Instead, the tools common to resilient people are optimism (that is also realistic), a moral compass, religious or spiritual beliefs, cognitive and emotional flexibility, and social connectedness. The most resilient among us are people who generally don’t dwell on the negative, who look for opportunities that might exist even in the darkest times. During a quarantine, for example, a resilient person might decide it is a good time to start a meditation practice, take an online course or learn to play guitar.
Research has shown that dedication to a worthy cause or a belief in something greater than oneself — religiously or spiritually — has a resilience-enhancing effect, as does the ability to be flexible in your thinking.
“Many, many resilient people learn to carefully accept what they can’t change about a situation and then ask themselves what they can actually change,” Dr. Southwick said. Conversely, banging your head against the wall and fretting endlessly about not being able to change things has the opposite effect, lessening your ability to cope.
Dr. Southwick has done many studies with former prisoners of war and has found that although they suffered profoundly, many eventually found new areas of growth and meaning in their lives. This happened to me, too. After my own tragic experience, I headed back to school for a master’s degree in social work.
But when I was still in the thick of it, five years ago, I felt overwhelmed and hopeless, weighed down by worries. The way I got through that was to narrow my thinking. Instead of worrying about what life would be like next week or month or year — How long would it take to get through probate? Would my daughter be able to go back to college? If I had gone to my ex-husband’s house a day earlier, could I have saved him? — I worked hard to stay focused on the here and now and not give in to ruminations about the past or the future, which I couldn’t change or control.
————
In the excerpt on resilience, what did Dr. Southwick find in his studies of former prisoners of war?

__GIVEN DATA__:
————
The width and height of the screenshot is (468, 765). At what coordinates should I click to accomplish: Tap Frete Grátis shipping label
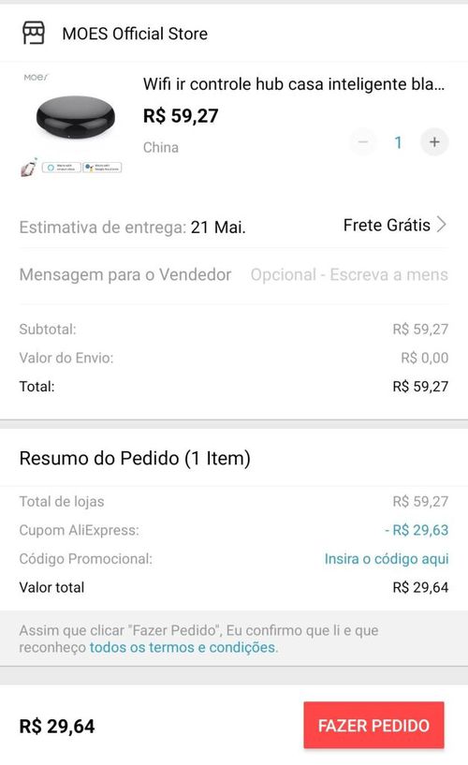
————
__RESULT BELOW__: Although they suffered profoundly, many eventually found new areas of growth and meaning in their lives.